We all know that the chances of hitting a deer in the fall are high. In fact, November appears to be the most dangerous month for motorists in Wisconsin, according to recent studies. Compared to Iowa and Illinois, you have a higher chance of hitting a deer in Wisconsin than either of those states.
State Farm Insurance released its 16th Annual report on deer crashes (includes moose, elk, antelope). According to State Farm, the chances for crashing with a deer in the top ten states are:
West Virginia 1 in 46; Montana 1 in 57; Pennsylvania 1 in 63; Wisconsin 1 in 72; Iowa 1 in 73; S. Dakota 1 in 75; Minnesota 1 in 77; Michigan 1 in 80; Wyoming 1 in 88; Mississippi 1 in 91.

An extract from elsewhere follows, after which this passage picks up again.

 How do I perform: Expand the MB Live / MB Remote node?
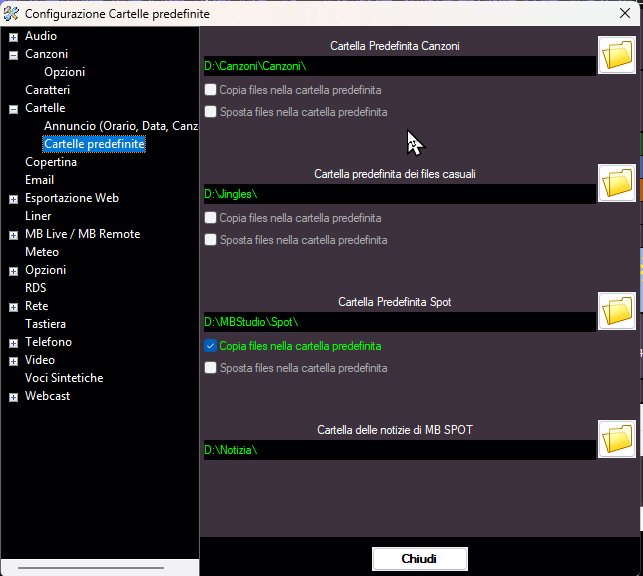click(13, 235)
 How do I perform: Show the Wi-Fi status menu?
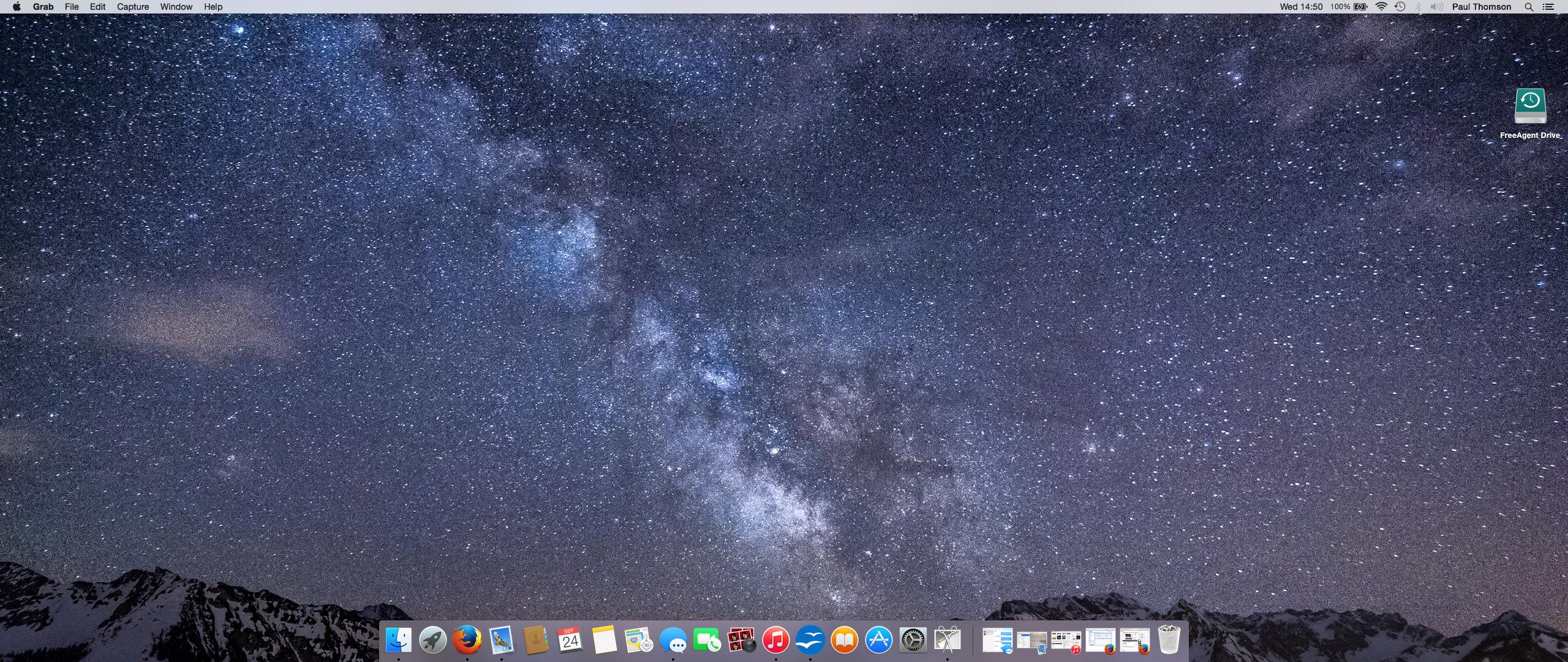(1382, 7)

Wisconsin came in fourth in the nation for chances of hitting a deer, while Iowa captured the fifth spot. Illinois was in 32nd place with a chance of 1 in 200. If you’re interested, the state you’re least likely to hit a deer is Hawaii with a chance of 1 in 6,379.

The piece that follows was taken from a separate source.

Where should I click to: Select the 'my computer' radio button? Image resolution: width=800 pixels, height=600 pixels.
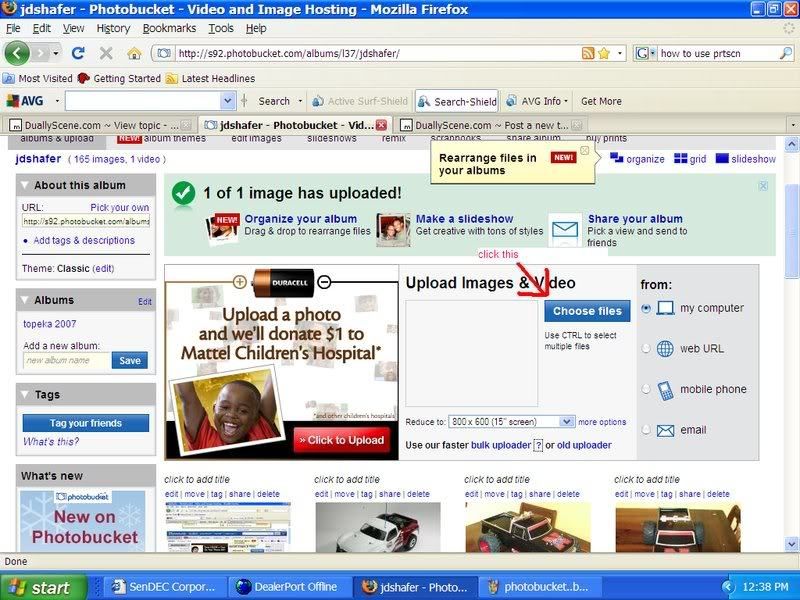tap(646, 308)
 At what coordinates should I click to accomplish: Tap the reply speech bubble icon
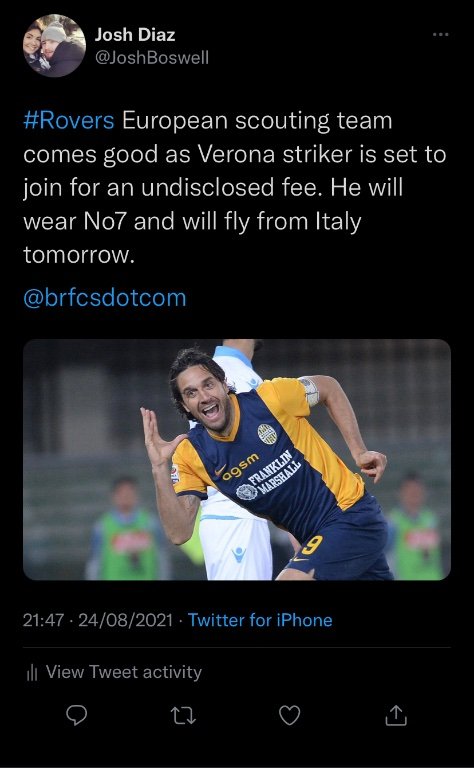(77, 716)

There are news accounts of fatal or serious injury crashes with deer, but how many crashes occur in a year? In fourth place Wisconsin, there was an average of 56 crashes per day in 2016. Eleven of those, all motorcyclists, were fatalities and 378 resulted in injury. In total, Wisconsin recorded 20,413 crashes with deer, most of those involving vehicle damage and no injury. 2017 recorded six motorcycle fatalities involving crashes with deer.

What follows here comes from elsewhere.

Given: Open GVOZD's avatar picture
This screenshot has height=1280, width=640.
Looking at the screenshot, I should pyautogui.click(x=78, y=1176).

Deer are unpredictable and hard to see, especially in the fall. There are things you can do to reduce your chances of hitting a deer, whether in your car or on your motorcycle.
Slow down, especially on country roads. A reduced speed will give you more time to react and brake if a deer suddenly jumps in front of you. Remain alert. If you see one deer, chances are there are more lurking in the brush waiting for a chance to cross the road. Be especially vigilant at dawn and dusk when visibility is reduced. Use your high beams when you can. Don’t rely on gimmicks like deer whistles. There is no evidence they work. Finally, don’t rely on deer crossing signs as a place to watch for deer. The deer can’t read those signs and don’t know they’re supposed to cross there.
The Louisiana Department of Transportation and Development, in its Traffic Engineering Manual, revised 04/2015, made the most logical statement about deer crossing warning signs;
“Animal warning signs shall not be installed on Louisiana state owned roadways. The Manual on Uniform Traffic Control Devices (MUTCD) states that the use of warning signs should be kept to a minimum as the unnecessary use of warning signs tends to breed disrespect for all signs. The intent of this sign does not inform the motorist to do anything more than what he should be doing already and that is pay attention. These signs just remind the motorist to be aware of their surroundings. Animals can be found alongside all our highways and do not cross at a crosswalk or a sign.”